• MATERIAL SHOWN:
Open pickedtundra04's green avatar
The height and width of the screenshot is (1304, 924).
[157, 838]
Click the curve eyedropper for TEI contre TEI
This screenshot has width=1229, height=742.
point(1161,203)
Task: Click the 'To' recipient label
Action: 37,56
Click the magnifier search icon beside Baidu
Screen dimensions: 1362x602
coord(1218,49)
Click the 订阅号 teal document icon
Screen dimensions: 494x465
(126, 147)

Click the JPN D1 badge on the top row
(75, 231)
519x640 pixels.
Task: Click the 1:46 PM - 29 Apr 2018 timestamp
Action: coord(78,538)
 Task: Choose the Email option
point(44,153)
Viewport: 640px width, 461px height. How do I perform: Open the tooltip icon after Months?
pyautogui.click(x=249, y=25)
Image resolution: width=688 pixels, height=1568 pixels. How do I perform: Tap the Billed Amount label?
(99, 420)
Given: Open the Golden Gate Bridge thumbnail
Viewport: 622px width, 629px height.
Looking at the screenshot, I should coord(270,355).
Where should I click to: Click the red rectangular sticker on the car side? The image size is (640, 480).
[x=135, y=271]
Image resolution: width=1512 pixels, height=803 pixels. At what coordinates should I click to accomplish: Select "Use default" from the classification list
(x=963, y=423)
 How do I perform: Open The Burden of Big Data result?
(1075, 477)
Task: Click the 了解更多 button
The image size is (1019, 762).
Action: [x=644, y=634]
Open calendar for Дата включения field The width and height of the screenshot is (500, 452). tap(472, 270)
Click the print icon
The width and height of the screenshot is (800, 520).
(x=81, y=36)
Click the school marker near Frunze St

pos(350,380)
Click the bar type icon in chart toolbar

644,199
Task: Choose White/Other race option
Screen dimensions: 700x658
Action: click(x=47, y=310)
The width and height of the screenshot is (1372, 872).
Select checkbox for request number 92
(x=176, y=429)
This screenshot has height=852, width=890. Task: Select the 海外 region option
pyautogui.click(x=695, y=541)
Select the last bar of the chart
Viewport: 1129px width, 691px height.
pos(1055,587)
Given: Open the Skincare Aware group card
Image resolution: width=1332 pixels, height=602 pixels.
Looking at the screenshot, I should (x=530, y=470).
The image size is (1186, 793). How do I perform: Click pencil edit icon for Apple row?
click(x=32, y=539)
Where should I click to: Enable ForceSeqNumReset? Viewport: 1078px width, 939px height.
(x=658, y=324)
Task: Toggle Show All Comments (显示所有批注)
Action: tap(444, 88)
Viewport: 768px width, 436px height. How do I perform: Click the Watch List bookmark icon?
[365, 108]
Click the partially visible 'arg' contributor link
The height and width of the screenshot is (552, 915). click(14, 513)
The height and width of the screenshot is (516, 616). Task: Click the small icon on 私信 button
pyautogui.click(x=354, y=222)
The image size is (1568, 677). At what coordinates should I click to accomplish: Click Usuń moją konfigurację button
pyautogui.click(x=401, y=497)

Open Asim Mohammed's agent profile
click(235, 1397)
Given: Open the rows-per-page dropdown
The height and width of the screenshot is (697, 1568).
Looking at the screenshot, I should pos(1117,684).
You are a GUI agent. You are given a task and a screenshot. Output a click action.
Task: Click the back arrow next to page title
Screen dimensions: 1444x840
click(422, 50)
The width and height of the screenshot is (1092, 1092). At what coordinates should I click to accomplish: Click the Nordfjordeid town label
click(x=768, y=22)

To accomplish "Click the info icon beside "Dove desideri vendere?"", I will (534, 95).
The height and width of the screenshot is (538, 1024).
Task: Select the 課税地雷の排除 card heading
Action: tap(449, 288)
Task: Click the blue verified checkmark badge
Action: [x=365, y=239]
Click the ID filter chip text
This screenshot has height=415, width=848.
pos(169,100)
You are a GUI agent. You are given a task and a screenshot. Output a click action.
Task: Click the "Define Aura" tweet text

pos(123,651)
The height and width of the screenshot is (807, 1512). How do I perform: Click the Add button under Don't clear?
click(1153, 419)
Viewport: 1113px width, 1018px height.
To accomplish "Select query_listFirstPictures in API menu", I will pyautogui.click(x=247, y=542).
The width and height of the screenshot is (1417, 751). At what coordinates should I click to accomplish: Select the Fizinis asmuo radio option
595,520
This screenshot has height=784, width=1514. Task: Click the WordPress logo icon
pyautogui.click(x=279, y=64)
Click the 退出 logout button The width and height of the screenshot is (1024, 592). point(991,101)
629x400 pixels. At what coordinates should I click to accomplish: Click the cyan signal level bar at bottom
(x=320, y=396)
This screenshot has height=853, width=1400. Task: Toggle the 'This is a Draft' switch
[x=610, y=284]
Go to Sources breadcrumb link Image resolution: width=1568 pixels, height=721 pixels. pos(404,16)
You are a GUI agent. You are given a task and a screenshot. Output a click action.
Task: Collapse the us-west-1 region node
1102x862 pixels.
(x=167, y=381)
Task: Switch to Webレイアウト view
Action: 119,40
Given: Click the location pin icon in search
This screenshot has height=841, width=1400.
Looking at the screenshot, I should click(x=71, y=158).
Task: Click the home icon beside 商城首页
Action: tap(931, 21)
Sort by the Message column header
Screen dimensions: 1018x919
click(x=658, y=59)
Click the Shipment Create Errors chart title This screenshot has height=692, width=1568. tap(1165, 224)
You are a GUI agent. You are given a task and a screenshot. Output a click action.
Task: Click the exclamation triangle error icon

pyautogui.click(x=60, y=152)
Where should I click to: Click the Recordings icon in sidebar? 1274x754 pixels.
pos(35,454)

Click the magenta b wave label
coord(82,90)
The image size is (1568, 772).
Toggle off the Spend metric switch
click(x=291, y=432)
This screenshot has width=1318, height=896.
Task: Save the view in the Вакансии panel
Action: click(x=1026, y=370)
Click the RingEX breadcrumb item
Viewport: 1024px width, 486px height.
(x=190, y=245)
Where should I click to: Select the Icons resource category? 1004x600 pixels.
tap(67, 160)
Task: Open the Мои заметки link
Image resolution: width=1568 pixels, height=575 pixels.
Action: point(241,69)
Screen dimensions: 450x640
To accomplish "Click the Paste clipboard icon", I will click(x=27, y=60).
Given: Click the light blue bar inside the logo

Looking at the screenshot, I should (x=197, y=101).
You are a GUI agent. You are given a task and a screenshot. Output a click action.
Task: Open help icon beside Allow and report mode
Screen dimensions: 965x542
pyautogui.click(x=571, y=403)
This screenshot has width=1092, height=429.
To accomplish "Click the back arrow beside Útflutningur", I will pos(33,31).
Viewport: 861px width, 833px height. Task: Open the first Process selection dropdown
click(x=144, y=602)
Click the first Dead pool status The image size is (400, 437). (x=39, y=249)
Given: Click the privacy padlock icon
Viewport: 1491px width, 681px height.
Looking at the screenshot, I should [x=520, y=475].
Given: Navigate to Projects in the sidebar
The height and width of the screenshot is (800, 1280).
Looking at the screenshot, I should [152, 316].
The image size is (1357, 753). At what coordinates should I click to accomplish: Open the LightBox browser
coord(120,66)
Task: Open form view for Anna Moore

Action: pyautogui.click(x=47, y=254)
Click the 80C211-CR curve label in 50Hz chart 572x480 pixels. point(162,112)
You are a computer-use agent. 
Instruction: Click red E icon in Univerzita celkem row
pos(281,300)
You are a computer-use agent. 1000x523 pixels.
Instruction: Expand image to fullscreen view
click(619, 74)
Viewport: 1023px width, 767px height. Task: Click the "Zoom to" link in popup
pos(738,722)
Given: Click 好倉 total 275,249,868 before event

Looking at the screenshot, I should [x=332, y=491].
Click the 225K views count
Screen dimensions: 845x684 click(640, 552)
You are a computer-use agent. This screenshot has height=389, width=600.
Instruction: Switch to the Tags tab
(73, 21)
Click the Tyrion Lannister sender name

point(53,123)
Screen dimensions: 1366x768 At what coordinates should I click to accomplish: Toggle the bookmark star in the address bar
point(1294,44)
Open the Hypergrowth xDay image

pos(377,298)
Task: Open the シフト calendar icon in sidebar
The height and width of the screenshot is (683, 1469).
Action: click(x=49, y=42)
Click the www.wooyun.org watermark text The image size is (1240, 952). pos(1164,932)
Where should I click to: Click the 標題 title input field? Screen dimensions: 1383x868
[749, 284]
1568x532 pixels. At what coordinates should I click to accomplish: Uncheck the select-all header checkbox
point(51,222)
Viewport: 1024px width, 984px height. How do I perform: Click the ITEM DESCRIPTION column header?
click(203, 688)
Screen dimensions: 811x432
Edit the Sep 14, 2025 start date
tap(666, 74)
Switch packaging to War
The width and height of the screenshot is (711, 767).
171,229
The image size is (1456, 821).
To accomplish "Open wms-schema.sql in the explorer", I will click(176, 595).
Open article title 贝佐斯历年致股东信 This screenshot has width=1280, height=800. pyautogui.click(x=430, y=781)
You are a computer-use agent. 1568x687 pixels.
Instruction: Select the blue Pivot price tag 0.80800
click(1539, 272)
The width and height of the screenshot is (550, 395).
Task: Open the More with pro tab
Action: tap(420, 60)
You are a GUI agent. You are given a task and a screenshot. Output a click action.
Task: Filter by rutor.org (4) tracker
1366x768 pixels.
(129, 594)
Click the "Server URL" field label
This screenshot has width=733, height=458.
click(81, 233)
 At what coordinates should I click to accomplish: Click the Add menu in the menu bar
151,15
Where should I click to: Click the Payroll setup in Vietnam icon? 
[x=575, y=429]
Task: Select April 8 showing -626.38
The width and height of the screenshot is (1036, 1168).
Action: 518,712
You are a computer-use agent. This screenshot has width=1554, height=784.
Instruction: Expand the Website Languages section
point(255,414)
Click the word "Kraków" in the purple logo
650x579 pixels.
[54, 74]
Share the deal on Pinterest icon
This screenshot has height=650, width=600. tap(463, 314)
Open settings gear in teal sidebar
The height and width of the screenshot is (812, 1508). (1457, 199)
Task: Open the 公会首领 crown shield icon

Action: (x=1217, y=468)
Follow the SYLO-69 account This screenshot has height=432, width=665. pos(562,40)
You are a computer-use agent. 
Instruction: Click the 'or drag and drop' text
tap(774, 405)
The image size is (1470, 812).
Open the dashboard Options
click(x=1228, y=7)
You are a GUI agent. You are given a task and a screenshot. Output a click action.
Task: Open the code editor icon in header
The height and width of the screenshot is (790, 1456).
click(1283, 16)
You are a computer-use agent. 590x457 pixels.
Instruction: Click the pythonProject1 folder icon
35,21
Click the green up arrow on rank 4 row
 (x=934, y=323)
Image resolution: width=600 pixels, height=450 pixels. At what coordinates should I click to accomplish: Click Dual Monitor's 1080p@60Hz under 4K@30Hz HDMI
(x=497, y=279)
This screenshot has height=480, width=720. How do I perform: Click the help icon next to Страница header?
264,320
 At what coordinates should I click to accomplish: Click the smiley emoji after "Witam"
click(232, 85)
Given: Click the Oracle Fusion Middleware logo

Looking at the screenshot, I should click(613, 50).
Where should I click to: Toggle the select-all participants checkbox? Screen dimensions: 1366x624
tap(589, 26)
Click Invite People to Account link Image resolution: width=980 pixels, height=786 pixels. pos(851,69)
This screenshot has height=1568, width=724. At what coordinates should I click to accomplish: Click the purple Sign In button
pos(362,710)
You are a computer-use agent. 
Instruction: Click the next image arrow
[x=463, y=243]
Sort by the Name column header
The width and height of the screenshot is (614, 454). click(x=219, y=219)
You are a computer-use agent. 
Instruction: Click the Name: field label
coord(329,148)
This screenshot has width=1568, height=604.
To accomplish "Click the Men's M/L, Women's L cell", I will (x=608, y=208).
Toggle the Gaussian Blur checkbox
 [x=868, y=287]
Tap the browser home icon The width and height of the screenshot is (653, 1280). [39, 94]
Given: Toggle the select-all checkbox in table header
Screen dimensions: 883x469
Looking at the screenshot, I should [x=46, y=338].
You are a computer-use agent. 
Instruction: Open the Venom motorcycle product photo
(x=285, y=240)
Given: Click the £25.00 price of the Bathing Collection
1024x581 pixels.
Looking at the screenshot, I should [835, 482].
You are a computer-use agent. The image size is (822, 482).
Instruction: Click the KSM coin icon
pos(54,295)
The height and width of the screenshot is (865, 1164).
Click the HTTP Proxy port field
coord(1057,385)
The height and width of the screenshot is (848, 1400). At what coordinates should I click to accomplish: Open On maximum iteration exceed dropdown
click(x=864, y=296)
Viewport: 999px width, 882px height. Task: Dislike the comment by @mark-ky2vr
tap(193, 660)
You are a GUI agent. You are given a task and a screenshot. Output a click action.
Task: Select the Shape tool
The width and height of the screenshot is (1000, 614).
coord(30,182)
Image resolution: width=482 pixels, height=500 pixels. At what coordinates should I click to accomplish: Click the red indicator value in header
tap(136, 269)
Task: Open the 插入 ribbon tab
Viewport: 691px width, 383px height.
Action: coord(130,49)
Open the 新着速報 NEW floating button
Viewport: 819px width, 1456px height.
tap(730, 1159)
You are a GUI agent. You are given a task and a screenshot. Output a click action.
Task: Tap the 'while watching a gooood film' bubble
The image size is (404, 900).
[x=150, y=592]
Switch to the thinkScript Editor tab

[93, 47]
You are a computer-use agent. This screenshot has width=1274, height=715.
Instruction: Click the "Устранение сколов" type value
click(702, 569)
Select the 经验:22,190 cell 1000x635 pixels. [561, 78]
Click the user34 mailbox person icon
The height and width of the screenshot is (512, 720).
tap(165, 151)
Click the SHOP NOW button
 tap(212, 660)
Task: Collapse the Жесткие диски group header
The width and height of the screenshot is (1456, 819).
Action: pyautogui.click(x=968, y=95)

• WHAT YOU ARE ASKED TO DO: Above are the entries. Copy exactly the part that opens with the line containing "This screenshot has height=853, width=1400." and closes with the line containing "The image size is (1568, 772).", and no more.

• ANSWER SPACE:
This screenshot has height=853, width=1400. Task: Toggle the 'This is a Draft' switch
[x=610, y=284]
Go to Sources breadcrumb link Image resolution: width=1568 pixels, height=721 pixels. pos(404,16)
You are a GUI agent. You are given a task and a screenshot. Output a click action.
Task: Collapse the us-west-1 region node
1102x862 pixels.
(x=167, y=381)
Task: Switch to Webレイアウト view
Action: 119,40
Given: Click the location pin icon in search
This screenshot has height=841, width=1400.
Looking at the screenshot, I should click(x=71, y=158).
Task: Click the home icon beside 商城首页
Action: tap(931, 21)
Sort by the Message column header
Screen dimensions: 1018x919
click(x=658, y=59)
Click the Shipment Create Errors chart title This screenshot has height=692, width=1568. tap(1165, 224)
You are a GUI agent. You are given a task and a screenshot. Output a click action.
Task: Click the exclamation triangle error icon

pyautogui.click(x=60, y=152)
Where should I click to: Click the Recordings icon in sidebar? 1274x754 pixels.
pos(35,454)

Click the magenta b wave label
coord(82,90)
The image size is (1568, 772).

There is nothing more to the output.